На следующее утро, имея время до отъезда, я пошёл к морю. Было не очень жарко, я сидел у самых волн на большом пористом камне и думал, что недостаточно полно использовал милости черноморского берега. Не хотелось уезжать от моря, скал, солнца, песка и всего остального.
Итак, я возвращаюсь из Одессы в Киев. Яркое солнце, грохот тамбура, и большая скорость, и ветер с угольной пылью, и я еду домой, ещё немного возмужавший и чуть больше уверенный в себе.
До начала занятий было шесть дней. Костя пришёл на следующий же день, растолстевший в своей деревне, розовощёкий, семидесятикилограммовый. Мне нужно было проявить мою драгоценную плёнку, и по тому, как я за нё дрожал, он понял, что там "что-то есть". Он предложил свой проявитель (моим рентгеновским я боялся испортить, хоть прежде ни разу не портил) и свой бачок. Даже заряжал бачок он - я боялся ответственности перед самим собой. А вынув проявленную плёнку он сразу нацелился на соотвтствующие негативы, и даже негативы, я видел, произвели на него впечатление. Я рассказал ему о своём одесском времяпрепровождении. Печатал карточки он вместе со мной, внимательно рассматривая каждую. Обнаружилось зерно, и я выливал целые ушаты проклятий на него и на его проявитель.

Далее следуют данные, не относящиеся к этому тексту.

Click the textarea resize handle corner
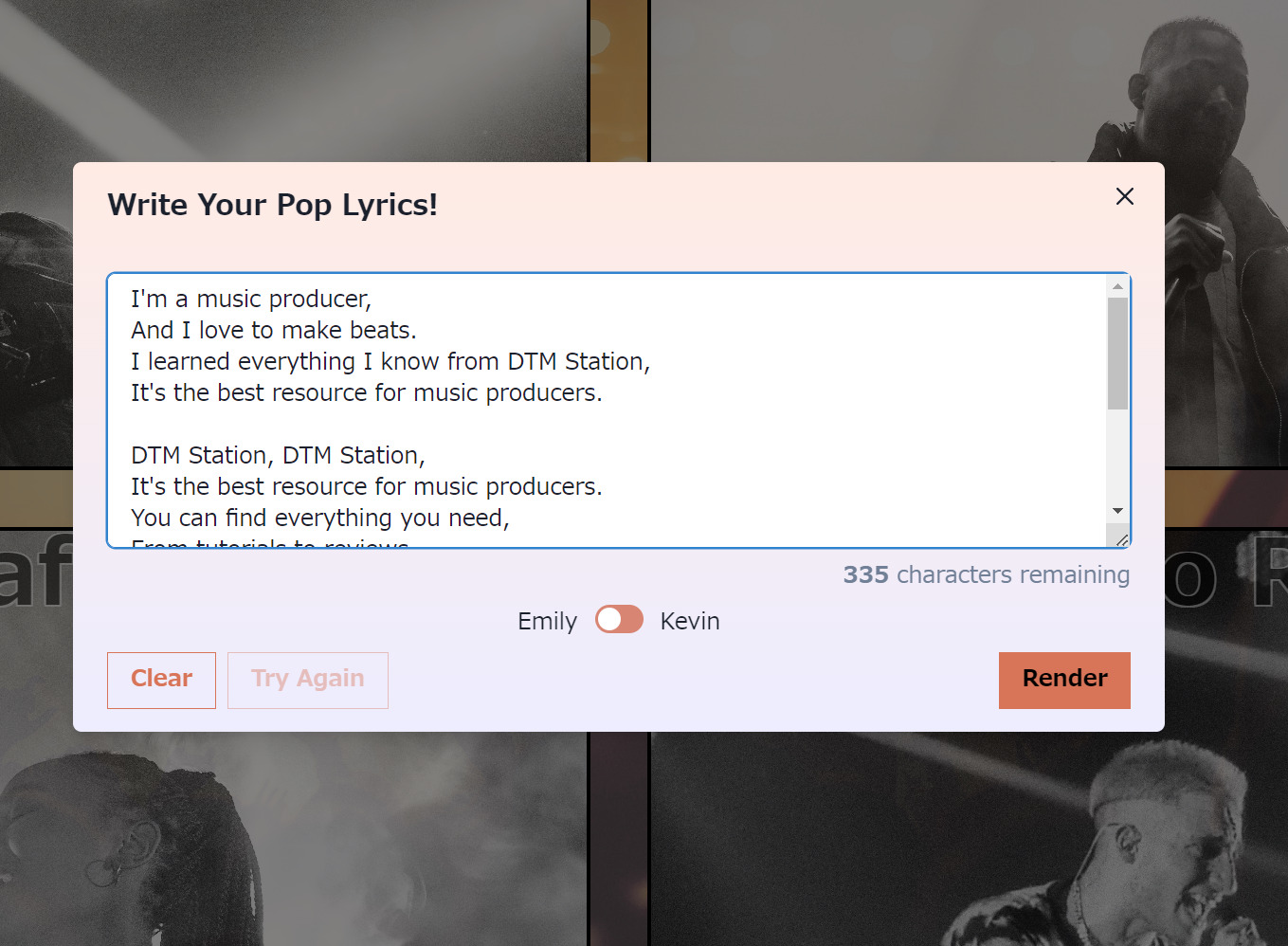The width and height of the screenshot is (1288, 946). coord(1120,538)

Карточки были настолько хороши, насколько может быть схоже мёртвое изображение с живым человеком. Костя опеделённого мнения не высказал.
Я оставил себе только две. На следующий же день остальные тринадцать я запечатал вместе с тщательно обдуманной сопроводительной запиской в конверт и понёс в почтовое отделение. Конверт мой приняли в окошечке заказной корреспонденции, соответствующе обработали и положили на стопку собратьев. Я ещё видел его, он выглядел в своём роде красиво - округлый, голубой, с отпечатанным на машинке адресом, с чёрными печатями и пёстрыми марками.
Выйдя через застеклённую дверь на улицу, я сложил вдвое квитанцию и положил её в левый нагрудный карман моей видавшей виды коричневой кордовой куртки. Вот и всё, что осталось мне.
... Нужно было уже подумать о тетрадях и чернилах для наступающих занятий. Я сунул руки в карманы и решительно пошёл по улице.